Selbst unter Wasser höre ich seinen Fluch und feixe, während ich mich abstoße und die Wasseroberfläche durchbreche.
„Du bist so ein...", bringt Jase keuchend hervor, aber Chiara unterbricht ihn tadelnd: „Na, na, na. Keine Kraftausdrück!"

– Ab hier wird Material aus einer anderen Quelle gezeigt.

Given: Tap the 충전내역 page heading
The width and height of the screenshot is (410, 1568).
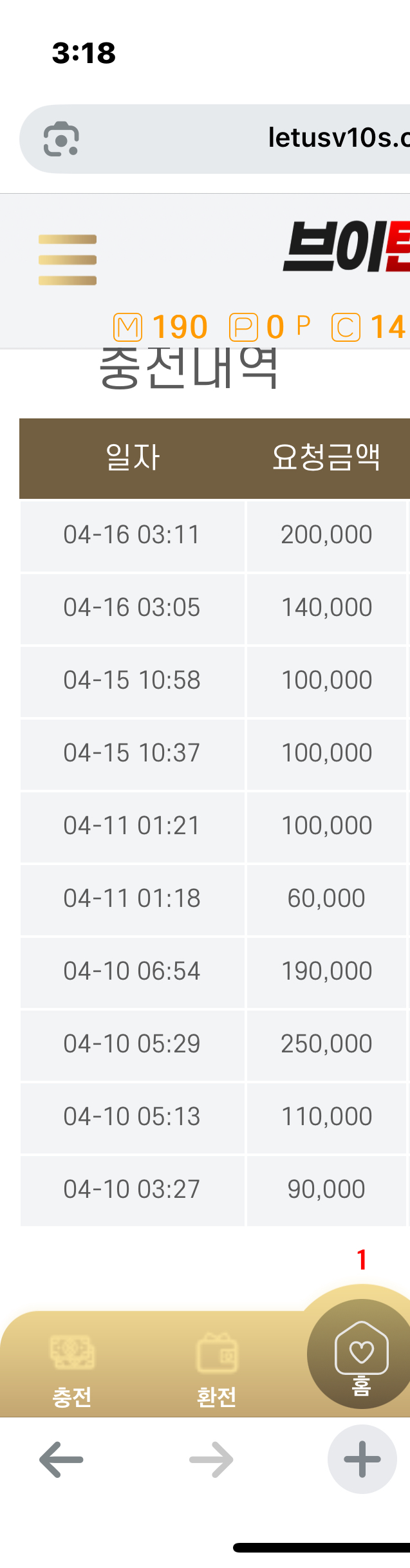Looking at the screenshot, I should (x=189, y=368).
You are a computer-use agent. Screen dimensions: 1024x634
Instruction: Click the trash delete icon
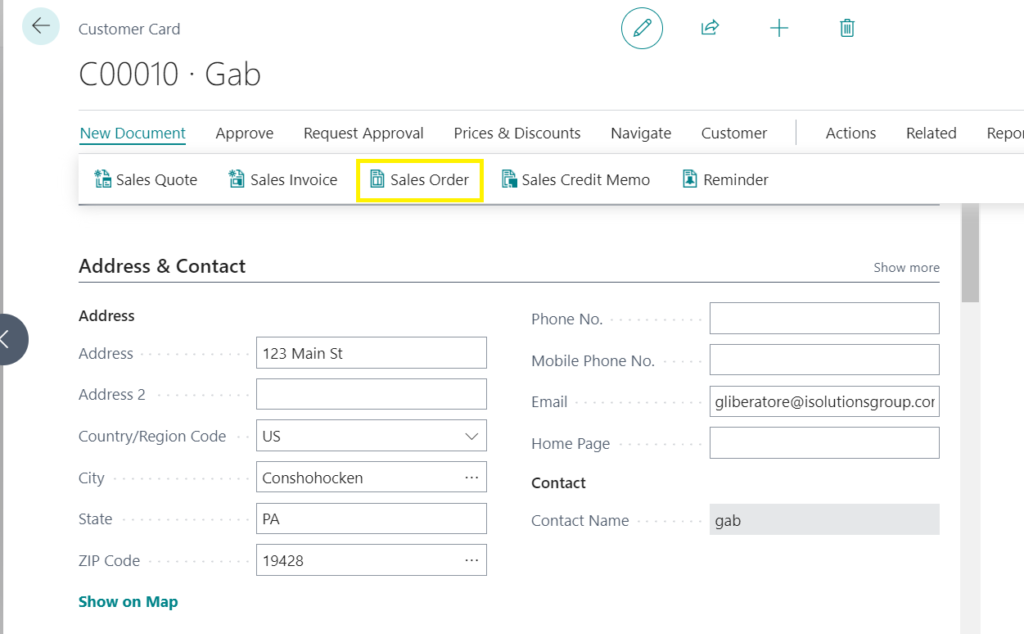coord(847,28)
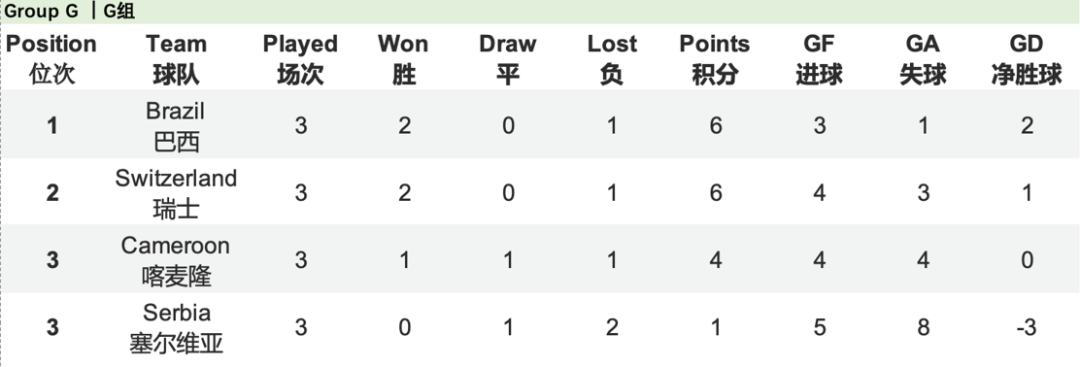
Task: Click the Played column header
Action: coord(300,59)
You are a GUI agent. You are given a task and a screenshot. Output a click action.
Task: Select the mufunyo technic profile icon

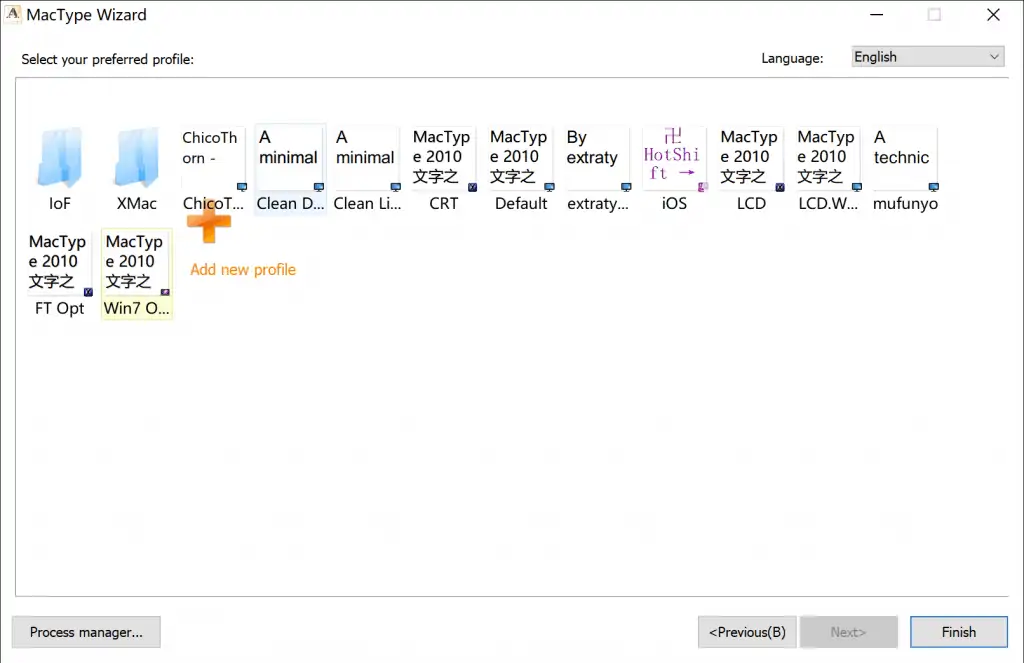[x=903, y=155]
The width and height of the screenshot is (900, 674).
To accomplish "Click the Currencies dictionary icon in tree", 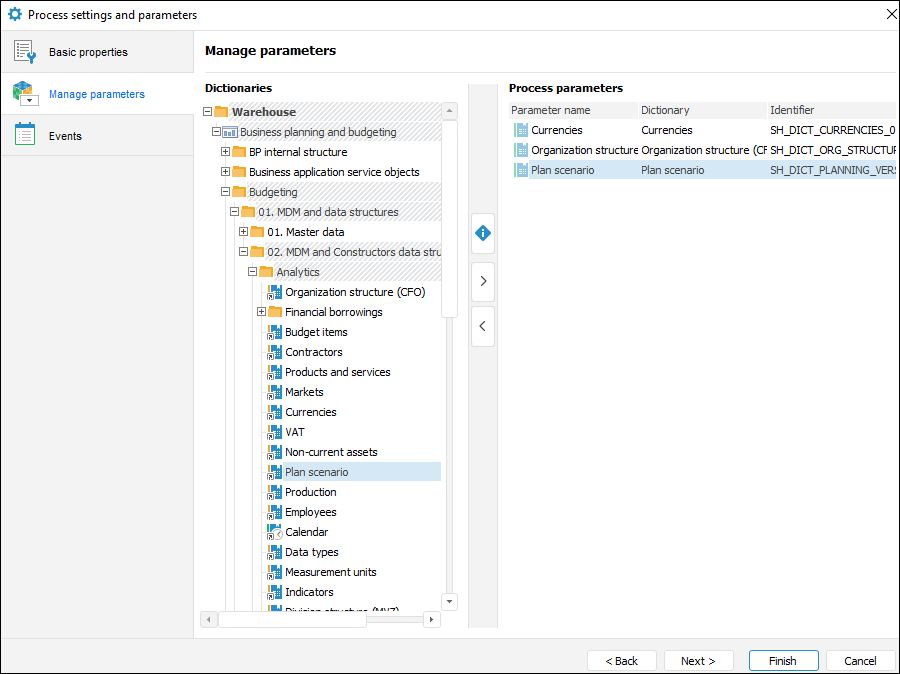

 Es sieht witzig aus wie Chiara mit ihrem älteren und um einiges größeren Bruder schimpft und mühevoll unterdrücke ich einen Lachanfall.
Wenn ich ein Handy dabei hätte, dann würde ich diese Szene ganz sicher filmen und wenn ich so zu den anderen schaue, denn lese ich in ihren Gesichtsausdrücken genau denselben Gedanken.
„Hör auf mich wie ein Kleinkind zu behandeln", gespielt bockig verschränkt er die Arme vor der Brust und wie es scheint hat Chiara Mitleid mit ihrem großen Bruder, denn sie watet auf ihn zu und strubelt ihm durch die nassen Haare, die fast schwarz aussehen.
Jase verzieht spöttisch das Gesicht, greift nach Chiaras Hüften und schmeißt sie so weit wie möglich von sich weg. Ein Platschen ertönt, Chiara gleitet unter Wasser und Jason nutzt den Augenblick, um sich schnell aus dem Staub zu machen.
„Du Feigling", brüllt seine Schwester ihm hinterher, schwimmt mit ein paar kräftigen Schwimmzügen an das Ufer und nimmt die Verfolgung auf.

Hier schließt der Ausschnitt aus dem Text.